We tell you all this because we’ve just squeaked back from midnight mass. It’s supposed to be the Snowstorm of the Century, and for our money the year we had the ice quakes was worse. Okay, so It’s -10 feeling colder out, but the snow has stopped and that first year we moved back it stuck stubbornly at -30 all December. In fact, we walked home from Mass in -30 that year. It wasn’t ideal.
But all that aside, we’re thawing to a late-night cup of Sugerplum Fairy. You’re thinking this is a herbal plum tea, aren’t you? So were we. But it’s pears. Yes, yes, we know. Sugarplum but flavoured with pear. Look, we just report the facts. We don’t try to explain the logic of the eponymous David. Quite honestly, he feels weirdly God-like when we write this blog, in an Old Testament sort of way. A bit whimsical, a bit judgmental, and prone to totally inexplicable decisions. Like naming a tea centred around pears after the Sugarplum Fairy. You think they’d at least pick the dance of the dancing pears from The Nutcracker for this, yes?
There’s a hint of Christmas spices here, but it’s predominantly a sweet tea. We think it could be a really lovely green tea – the tannin would balance out the sweetness nicely.
Speaking of, that’s 24 days of no green tea.
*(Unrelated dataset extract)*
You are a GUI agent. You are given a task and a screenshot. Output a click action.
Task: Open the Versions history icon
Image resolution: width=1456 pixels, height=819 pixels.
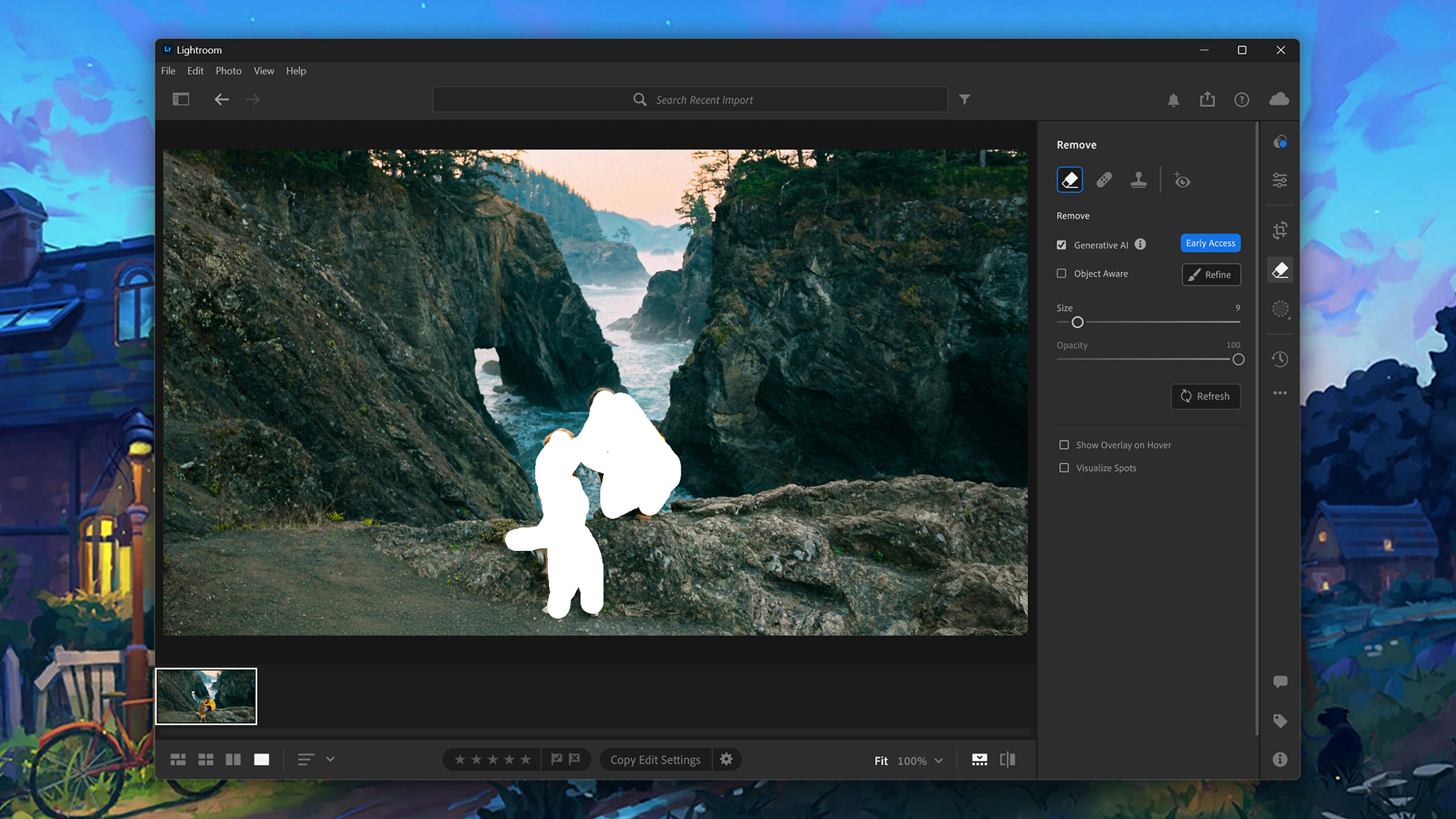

We did discover over breakfast, when we drank Santa’s Secret properly, that it was a green-black hybrid, but we’re not sure that counts. Talk about bizarre decisions.
But you know what they didn’t do this year? They didn’t do that awful coffee-tea hybrid thing we always end up ranting about. You didn’t notice, did you? We never once had to lecture David and Co on how coffee isn’t tea and never the twain shall meet. Is it possible someone reads this blog?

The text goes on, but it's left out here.